_Requirement_
Which lines of the entries below run from the one holding "Where should I click to: Click the selected" to the one holding "Screen dimensions: 1400x708", inclusive? Set down exactly those lines and no others.

_Source data_
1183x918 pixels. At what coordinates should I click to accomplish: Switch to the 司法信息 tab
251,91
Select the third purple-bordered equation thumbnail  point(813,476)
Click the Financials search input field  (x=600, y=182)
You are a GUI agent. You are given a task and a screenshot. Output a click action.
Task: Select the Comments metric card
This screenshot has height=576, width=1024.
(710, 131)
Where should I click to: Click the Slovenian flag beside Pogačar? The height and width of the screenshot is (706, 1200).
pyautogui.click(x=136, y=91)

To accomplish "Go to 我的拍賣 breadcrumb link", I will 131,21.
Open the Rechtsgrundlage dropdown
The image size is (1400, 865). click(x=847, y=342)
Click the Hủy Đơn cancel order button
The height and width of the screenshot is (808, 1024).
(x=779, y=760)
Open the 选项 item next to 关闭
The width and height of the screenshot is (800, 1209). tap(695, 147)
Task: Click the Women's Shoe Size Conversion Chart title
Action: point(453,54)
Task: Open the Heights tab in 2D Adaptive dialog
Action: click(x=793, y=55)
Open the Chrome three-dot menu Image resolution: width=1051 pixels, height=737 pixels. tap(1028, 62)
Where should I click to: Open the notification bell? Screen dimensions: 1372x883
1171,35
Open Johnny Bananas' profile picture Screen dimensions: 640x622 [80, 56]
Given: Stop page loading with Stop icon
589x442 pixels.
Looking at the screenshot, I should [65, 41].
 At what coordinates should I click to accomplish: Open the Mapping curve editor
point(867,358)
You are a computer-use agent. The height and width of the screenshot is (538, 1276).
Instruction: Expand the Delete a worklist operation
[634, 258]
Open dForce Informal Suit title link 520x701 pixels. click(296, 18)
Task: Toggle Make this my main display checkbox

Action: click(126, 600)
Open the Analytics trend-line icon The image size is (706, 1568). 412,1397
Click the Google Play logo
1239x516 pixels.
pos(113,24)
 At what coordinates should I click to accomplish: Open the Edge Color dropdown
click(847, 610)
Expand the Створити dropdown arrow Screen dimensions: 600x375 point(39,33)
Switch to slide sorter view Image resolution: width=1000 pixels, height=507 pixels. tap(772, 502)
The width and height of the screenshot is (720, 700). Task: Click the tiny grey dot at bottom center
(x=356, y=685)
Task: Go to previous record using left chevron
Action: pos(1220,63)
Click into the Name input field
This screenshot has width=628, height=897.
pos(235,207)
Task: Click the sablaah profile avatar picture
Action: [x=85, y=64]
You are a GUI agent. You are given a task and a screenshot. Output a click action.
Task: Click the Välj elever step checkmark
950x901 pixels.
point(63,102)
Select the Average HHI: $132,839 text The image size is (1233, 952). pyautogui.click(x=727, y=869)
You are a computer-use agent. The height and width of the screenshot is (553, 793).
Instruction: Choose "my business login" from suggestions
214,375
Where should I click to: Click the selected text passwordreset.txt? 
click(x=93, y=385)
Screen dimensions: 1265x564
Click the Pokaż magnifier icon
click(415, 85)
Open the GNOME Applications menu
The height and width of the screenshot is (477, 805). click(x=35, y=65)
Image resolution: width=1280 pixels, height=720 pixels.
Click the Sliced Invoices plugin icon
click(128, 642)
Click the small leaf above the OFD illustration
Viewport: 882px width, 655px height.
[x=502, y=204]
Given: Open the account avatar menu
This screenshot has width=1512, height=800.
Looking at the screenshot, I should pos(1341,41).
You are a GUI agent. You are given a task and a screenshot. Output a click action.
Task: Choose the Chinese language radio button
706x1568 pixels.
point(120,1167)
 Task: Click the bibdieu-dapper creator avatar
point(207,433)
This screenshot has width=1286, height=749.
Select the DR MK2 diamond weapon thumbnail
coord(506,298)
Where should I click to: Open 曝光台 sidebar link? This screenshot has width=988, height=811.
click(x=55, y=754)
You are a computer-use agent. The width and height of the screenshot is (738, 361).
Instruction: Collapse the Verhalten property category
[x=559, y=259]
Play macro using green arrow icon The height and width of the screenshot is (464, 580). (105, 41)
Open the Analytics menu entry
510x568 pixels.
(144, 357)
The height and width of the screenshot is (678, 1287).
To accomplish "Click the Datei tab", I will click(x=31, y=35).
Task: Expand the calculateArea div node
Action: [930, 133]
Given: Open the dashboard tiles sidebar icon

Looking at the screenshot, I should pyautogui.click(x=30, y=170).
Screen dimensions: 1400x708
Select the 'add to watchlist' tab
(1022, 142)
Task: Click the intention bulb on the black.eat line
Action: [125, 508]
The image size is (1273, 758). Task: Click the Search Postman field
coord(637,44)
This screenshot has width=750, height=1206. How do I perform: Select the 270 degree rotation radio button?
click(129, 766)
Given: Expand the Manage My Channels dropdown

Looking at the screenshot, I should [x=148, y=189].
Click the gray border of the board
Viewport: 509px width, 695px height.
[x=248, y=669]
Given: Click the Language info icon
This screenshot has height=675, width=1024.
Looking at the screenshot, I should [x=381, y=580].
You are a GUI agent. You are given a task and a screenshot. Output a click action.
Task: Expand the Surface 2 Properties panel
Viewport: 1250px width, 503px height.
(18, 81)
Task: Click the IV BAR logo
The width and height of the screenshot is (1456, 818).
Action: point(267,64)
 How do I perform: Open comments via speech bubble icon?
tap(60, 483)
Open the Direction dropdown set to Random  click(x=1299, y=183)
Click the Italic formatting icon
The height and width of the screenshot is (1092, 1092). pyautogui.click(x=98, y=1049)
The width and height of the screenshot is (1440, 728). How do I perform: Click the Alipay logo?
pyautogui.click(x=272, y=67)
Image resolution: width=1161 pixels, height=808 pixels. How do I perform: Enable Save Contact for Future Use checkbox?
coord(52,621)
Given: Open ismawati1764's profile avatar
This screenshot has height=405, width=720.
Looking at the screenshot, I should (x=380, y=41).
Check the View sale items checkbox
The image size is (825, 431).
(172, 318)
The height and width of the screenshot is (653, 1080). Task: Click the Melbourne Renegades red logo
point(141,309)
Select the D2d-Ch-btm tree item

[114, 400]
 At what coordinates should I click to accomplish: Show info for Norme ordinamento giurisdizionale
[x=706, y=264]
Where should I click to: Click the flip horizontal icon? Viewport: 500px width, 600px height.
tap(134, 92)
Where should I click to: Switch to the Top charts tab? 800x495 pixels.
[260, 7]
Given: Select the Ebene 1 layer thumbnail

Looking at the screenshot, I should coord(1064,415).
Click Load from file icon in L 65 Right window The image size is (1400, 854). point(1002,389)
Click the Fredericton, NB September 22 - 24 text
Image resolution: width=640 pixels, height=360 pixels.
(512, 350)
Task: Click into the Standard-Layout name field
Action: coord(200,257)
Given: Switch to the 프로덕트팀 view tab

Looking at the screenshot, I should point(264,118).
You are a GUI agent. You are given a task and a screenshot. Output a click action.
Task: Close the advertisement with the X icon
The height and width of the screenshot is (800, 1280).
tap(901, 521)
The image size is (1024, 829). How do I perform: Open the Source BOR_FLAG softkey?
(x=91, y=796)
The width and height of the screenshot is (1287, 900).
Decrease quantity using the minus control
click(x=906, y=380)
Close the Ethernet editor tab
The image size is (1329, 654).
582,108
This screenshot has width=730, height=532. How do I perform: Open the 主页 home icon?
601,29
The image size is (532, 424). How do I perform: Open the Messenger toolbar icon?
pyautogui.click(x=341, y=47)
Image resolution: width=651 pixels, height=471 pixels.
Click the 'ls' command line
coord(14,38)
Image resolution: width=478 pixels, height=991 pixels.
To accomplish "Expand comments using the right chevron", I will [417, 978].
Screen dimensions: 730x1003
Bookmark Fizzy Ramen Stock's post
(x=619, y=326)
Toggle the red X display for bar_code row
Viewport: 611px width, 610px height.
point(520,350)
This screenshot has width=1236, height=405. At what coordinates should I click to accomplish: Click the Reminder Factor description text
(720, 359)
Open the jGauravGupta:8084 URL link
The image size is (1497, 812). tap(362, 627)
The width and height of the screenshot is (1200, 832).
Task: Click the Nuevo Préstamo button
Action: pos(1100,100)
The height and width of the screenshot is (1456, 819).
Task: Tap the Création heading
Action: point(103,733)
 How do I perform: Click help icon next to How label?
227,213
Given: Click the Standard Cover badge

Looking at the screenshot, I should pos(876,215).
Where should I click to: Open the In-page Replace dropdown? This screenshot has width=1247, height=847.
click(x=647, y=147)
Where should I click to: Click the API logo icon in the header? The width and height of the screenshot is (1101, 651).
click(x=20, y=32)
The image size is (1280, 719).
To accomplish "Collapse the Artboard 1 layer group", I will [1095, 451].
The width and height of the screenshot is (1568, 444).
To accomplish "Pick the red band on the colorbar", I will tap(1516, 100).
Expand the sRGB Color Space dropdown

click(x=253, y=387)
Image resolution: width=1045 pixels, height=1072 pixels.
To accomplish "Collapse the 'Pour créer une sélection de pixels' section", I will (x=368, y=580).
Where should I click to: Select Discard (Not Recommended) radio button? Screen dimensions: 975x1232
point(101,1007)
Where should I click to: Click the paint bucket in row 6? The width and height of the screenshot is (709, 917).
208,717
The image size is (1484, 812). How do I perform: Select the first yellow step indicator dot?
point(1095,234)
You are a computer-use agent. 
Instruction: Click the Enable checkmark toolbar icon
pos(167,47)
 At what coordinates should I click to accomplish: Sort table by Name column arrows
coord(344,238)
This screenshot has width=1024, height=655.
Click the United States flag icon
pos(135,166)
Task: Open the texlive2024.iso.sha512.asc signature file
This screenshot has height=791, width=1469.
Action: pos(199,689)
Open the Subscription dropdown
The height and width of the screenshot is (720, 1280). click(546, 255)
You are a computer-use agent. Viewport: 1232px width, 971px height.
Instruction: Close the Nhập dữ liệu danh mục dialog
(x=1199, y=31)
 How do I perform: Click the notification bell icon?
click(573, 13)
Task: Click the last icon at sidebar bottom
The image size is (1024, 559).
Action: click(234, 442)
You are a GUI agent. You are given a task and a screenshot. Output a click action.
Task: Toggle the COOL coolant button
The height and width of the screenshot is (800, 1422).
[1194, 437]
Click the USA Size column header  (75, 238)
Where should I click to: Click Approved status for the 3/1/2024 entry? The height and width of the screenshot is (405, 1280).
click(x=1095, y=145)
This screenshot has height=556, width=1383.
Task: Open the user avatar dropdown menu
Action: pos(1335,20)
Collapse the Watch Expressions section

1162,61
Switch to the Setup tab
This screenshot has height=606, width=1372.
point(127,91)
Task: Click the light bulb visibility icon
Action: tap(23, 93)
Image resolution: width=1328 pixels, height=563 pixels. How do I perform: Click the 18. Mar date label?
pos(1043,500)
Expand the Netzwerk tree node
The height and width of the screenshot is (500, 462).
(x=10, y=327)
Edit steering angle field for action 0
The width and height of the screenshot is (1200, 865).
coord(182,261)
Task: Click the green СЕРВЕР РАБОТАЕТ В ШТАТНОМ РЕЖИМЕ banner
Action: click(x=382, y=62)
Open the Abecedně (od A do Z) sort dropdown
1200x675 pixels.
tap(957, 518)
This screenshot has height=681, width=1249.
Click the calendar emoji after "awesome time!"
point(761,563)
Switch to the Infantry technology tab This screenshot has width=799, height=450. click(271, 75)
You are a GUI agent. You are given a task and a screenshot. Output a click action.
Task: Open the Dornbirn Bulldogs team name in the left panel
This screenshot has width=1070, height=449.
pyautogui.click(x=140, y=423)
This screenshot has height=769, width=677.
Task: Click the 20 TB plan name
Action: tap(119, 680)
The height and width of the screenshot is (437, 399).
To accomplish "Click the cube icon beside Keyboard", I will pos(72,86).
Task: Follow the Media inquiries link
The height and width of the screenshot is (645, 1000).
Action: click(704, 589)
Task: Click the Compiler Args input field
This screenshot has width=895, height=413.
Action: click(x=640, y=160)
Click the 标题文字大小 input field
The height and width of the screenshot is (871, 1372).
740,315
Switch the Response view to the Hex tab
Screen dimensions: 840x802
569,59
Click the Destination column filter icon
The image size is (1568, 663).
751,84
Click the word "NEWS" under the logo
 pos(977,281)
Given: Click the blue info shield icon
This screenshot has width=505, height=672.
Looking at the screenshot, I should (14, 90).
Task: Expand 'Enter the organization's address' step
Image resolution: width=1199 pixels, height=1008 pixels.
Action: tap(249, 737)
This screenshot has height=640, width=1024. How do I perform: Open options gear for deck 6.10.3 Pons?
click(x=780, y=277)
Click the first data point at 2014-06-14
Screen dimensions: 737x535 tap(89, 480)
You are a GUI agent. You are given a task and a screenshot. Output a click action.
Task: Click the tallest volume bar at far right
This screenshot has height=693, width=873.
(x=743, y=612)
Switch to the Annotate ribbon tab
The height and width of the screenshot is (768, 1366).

_Problem solution_
Where should I click to: Click the selected text passwordreset.txt? 
click(x=93, y=385)
Screen dimensions: 1265x564
Click the Pokaż magnifier icon
click(415, 85)
Open the GNOME Applications menu
The height and width of the screenshot is (477, 805). click(x=35, y=65)
Image resolution: width=1280 pixels, height=720 pixels.
Click the Sliced Invoices plugin icon
click(128, 642)
Click the small leaf above the OFD illustration
Viewport: 882px width, 655px height.
[x=502, y=204]
Given: Open the account avatar menu
This screenshot has width=1512, height=800.
Looking at the screenshot, I should pos(1341,41).
You are a GUI agent. You are given a task and a screenshot. Output a click action.
Task: Choose the Chinese language radio button
706x1568 pixels.
point(120,1167)
 Task: Click the bibdieu-dapper creator avatar
point(207,433)
This screenshot has width=1286, height=749.
Select the DR MK2 diamond weapon thumbnail
coord(506,298)
Where should I click to: Open 曝光台 sidebar link? This screenshot has width=988, height=811.
click(x=55, y=754)
You are a computer-use agent. The width and height of the screenshot is (738, 361).
Instruction: Collapse the Verhalten property category
[x=559, y=259]
Play macro using green arrow icon The height and width of the screenshot is (464, 580). (105, 41)
Open the Analytics menu entry
510x568 pixels.
(144, 357)
The height and width of the screenshot is (678, 1287).
To accomplish "Click the Datei tab", I will click(x=31, y=35).
Task: Expand the calculateArea div node
Action: [930, 133]
Given: Open the dashboard tiles sidebar icon

Looking at the screenshot, I should pyautogui.click(x=30, y=170).
Screen dimensions: 1400x708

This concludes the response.